* Activity *
Only one stretch of the data below is needed: the line with "Where should I" through the last line. Output it exactly and drop the pictures.

[Raw data — start]

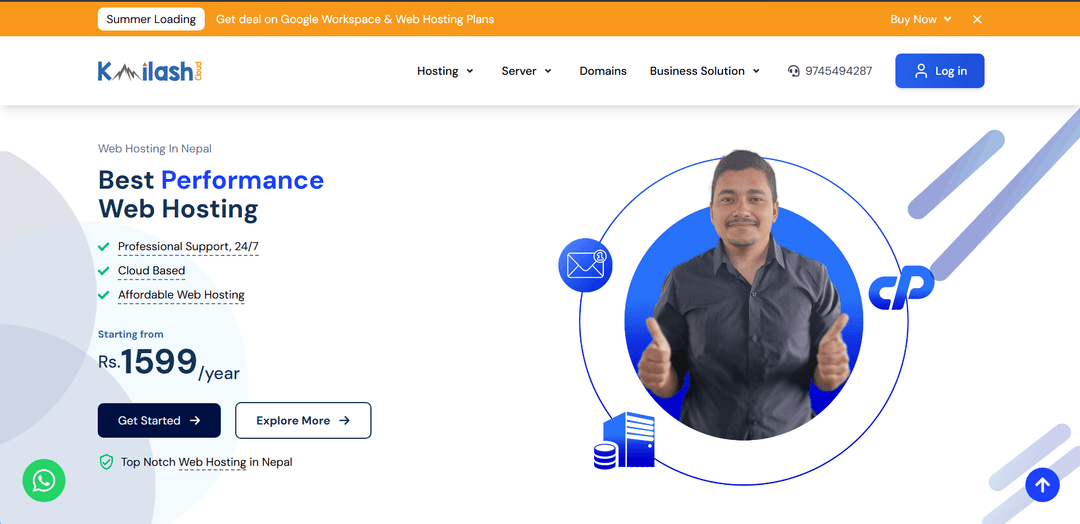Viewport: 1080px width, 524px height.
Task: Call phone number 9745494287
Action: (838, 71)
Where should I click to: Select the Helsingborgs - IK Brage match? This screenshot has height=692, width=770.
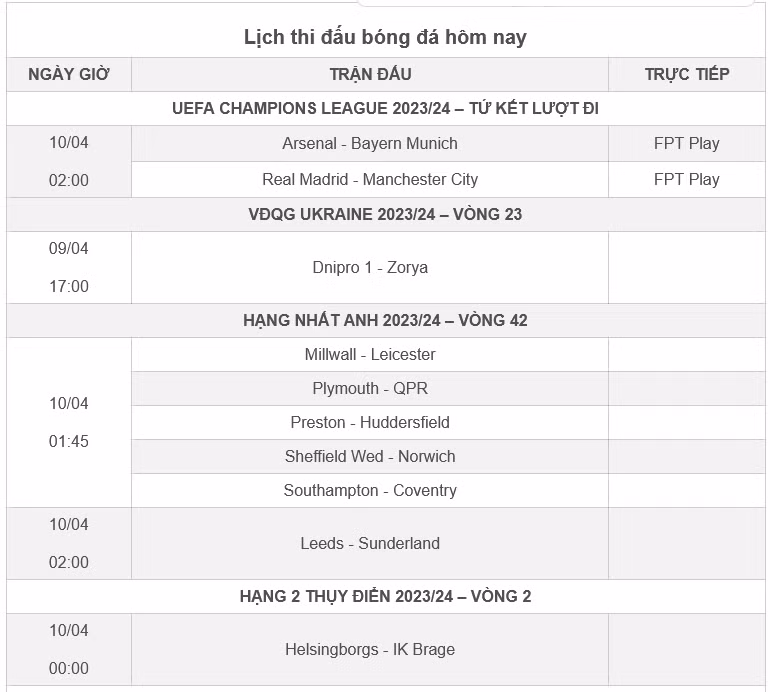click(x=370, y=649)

[Raw data — finish]

* Your response *
Where should I click to: Select the Helsingborgs - IK Brage match? This screenshot has height=692, width=770.
click(x=370, y=649)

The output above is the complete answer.